On another speaker, a little girl’s voice screamed, “Daddy, daddy, the bad guys are coming to get me.”

His legs were so cramped when he came out of the “stress position” box, Tom said, “they rolled us around on the floor for a while just to get the blood flowing.”

Then the guards crammed some of the inmates into 50-gallon drums, secured the lids and began filling them with cool water. “You think you’re going to drown,” Tom recalled of the torture technique. “But they stop the water just before it gets to the top of the 50-gallon drum, leaving just barely enough room for you to breathe.”

One of the guards who used a Russian name wrapped a towel around Tom’s neck and choked him into brief unconsciousness – one of the techniques apparently intended to focus on the inmates’ fears.

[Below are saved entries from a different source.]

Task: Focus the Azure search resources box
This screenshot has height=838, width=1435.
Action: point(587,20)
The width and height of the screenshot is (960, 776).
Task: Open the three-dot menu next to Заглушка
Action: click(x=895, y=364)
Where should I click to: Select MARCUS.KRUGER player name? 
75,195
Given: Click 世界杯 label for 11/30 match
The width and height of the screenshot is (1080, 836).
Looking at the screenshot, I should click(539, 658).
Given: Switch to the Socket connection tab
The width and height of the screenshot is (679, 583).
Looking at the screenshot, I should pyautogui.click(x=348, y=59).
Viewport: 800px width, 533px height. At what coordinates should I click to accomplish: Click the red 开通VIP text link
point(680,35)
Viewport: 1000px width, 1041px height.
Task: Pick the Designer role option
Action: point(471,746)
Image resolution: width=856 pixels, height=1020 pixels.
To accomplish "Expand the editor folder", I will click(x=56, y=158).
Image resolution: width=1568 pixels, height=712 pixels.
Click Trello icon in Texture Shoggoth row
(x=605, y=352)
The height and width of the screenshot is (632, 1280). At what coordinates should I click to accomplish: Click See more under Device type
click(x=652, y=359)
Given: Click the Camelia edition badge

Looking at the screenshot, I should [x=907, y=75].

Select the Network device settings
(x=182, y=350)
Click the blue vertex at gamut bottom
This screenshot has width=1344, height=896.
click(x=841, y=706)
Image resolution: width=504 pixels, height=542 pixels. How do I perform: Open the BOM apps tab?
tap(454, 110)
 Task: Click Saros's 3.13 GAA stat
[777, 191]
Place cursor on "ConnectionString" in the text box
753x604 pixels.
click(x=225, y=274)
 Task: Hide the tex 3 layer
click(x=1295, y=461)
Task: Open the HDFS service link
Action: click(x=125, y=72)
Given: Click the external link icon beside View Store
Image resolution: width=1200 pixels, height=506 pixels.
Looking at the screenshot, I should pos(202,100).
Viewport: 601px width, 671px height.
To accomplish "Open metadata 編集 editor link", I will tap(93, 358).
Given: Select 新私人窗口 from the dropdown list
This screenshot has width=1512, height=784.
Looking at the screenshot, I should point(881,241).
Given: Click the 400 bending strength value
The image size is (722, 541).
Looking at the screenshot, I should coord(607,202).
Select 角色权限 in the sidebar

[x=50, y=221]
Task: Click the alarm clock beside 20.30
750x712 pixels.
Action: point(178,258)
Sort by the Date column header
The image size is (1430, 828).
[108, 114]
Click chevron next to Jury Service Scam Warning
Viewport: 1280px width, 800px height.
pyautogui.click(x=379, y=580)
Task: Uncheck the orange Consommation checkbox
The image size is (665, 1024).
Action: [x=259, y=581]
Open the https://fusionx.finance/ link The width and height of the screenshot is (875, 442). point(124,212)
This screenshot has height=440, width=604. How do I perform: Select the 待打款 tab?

Back in the cell blocks, the prisoners practiced tapping on their prison bars as a crude way of communicating with each other in code – a technique that was highly successful for Vietnam POWs held at the infamous Hanoi Hilton.

“You never know when it’s going to end,” Tom said.

The treatment he and the others received in resistance training was far harsher, Tom said, “than the stuff that was going on over there in Abu Ghraib” in Iraq.

One day, they marched him and the others out of their cells for a formation. They were ordered to stand at attention as the “Russian commandant” running the prison berated them, “calling us the worst scum he’d ever seen.”

Then the commandant suddenly ordered the prisoners to do an about-face.

A huge U.S. flag unfurled and the “Star Spangled Banner” blared out of the speakers.

The prisoners were caught off-guard.

They hugged each other, and some collapsed. Tears flowed.

The moment, Tom said, made him proud to be an American.